§ TASKS TO PERFORM
A. In the swap cache patch review, each line beginning with "@@" ends with the name of a function. List those function names.
B. Continue the swap cache patch review from its last line.

We can use BIT() in SWAP_ADDRESS_SPACE_PAGES definition.

> extern struct address_space *swapper_spaces[];
> #define swap_address_space(entry) \
> (&swapper_spaces[swp_type(entry)][swp_offset(entry) \
> @@ -40,6 +41,15 @@ static inline loff_t swap_dev_pos(swp_entry_t entry)
> return ((loff_t)swp_offset(entry)) << PAGE_SHIFT;
> }
>
> +/*
> + * Return the swap cache index of the swap entry.
> + */
> +static inline pgoff_t swap_cache_index(swp_entry_t entry)
> +{
> + BUILD_BUG_ON((SWP_OFFSET_MASK | SWAP_ADDRESS_SPACE_MASK) != SWP_OFFSET_MASK);
> + return swp_offset(entry) & SWAP_ADDRESS_SPACE_MASK;
> +}
> +
> void show_swap_cache_info(void);
> bool add_to_swap(struct folio *folio);
> void *get_shadow_from_swap_cache(swp_entry_t entry);
> @@ -86,6 +96,11 @@ static inline struct address_space *swap_address_space(swp_entry_t entry)
> return NULL;
> }
>
> +static inline pgoff_t swap_cache_index(swp_entry_t entry)
> +{
> + return 0;
> +}
> +
> static inline void show_swap_cache_info(void)
> {
> }
> diff --git a/mm/swap_state.c b/mm/swap_state.c
> index 642c30d8376c..09415d4c7843 100644
> --- a/mm/swap_state.c
> +++ b/mm/swap_state.c
> @@ -72,7 +72,7 @@ void show_swap_cache_info(void)
> void *get_shadow_from_swap_cache(swp_entry_t entry)
> {
> struct address_space *address_space = swap_address_space(entry);
> - pgoff_t idx = swp_offset(entry);
> + pgoff_t idx = swap_cache_index(entry);
> void *shadow;
>
> shadow = xa_load(&address_space->i_pages, idx);
> @@ -89,7 +89,7 @@ int add_to_swap_cache(struct folio *folio, swp_entry_t entry,
> gfp_t gfp, void **shadowp)

§ INFORMATION SUPPLIED

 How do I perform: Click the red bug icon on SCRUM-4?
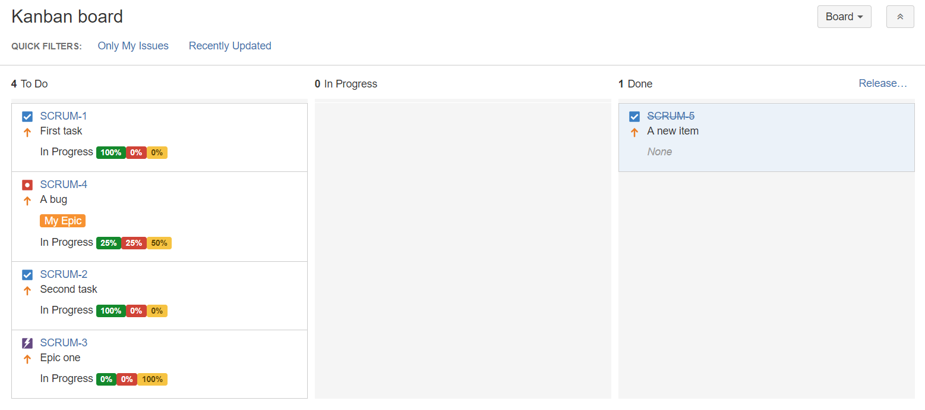pos(27,185)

§ RESULTS OF THE TASKS
A.
swap_dev_pos
swap_address_space
show_swap_cache_info
add_to_swap_cache

B.
> {
> struct address_space *address_space = swap_address_space(entry);
> - pgoff_t idx = swp_offset(entry);
> + pgoff_t idx = swap_cache_index(entry);
> XA_STATE_ORDER(xas, &address_space->i_pages, idx, folio_order(folio));
> unsigned long i, nr = folio_nr_pages(folio);
> void *old;
> @@ -144,7 +144,7 @@ void __delete_from_swap_cache(struct folio *folio,
> struct address_space *address_space = swap_address_space(entry);
> int i;
> long nr = folio_nr_pages(folio);
> - pgoff_t idx = swp_offset(entry);
> + pgoff_t idx = swap_cache_index(entry);
> XA_STATE(xas, &address_space->i_pages, idx);
>
> xas_set_update(&xas, workingset_update_node);
> @@ -248,18 +248,19 @@ void delete_from_swap_cache(struct folio *folio)
> void clear_shadow_from_swap_cache(int type, unsigned long begin,
> unsigned long end)
> {
> - unsigned long curr = begin;
> + unsigned long curr = begin, offset;

Better to rename "offset" as "index" to avoid confusion?

> void *old;
>
> for (;;) {
> + offset = curr & SWAP_ADDRESS_SPACE_MASK;
> swp_entry_t entry = swp_entry(type, curr);
> struct address_space *address_space = swap_address_space(entry);
> - XA_STATE(xas, &address_space->i_pages, curr);
> + XA_STATE(xas, &address_space->i_pages, offset);
>
> xas_set_update(&xas, workingset_update_node);
>
> xa_lock_irq(&address_space->i_pages);
> - xas_for_each(&xas, old, end) {
> + xas_for_each(&xas, old, offset + min(end - curr, SWAP_ADDRESS_SPACE_PAGES)) {

Is there a bug in the original code? It doesn't check SWAP_ADDRESS_SPACE_PAGES.

And should it be changed to

xas_for_each(&xas, old, min(offset + end - curr, SWAP_ADDRESS_SPACE_PAGES))

?

> if (!xa_is_value(old))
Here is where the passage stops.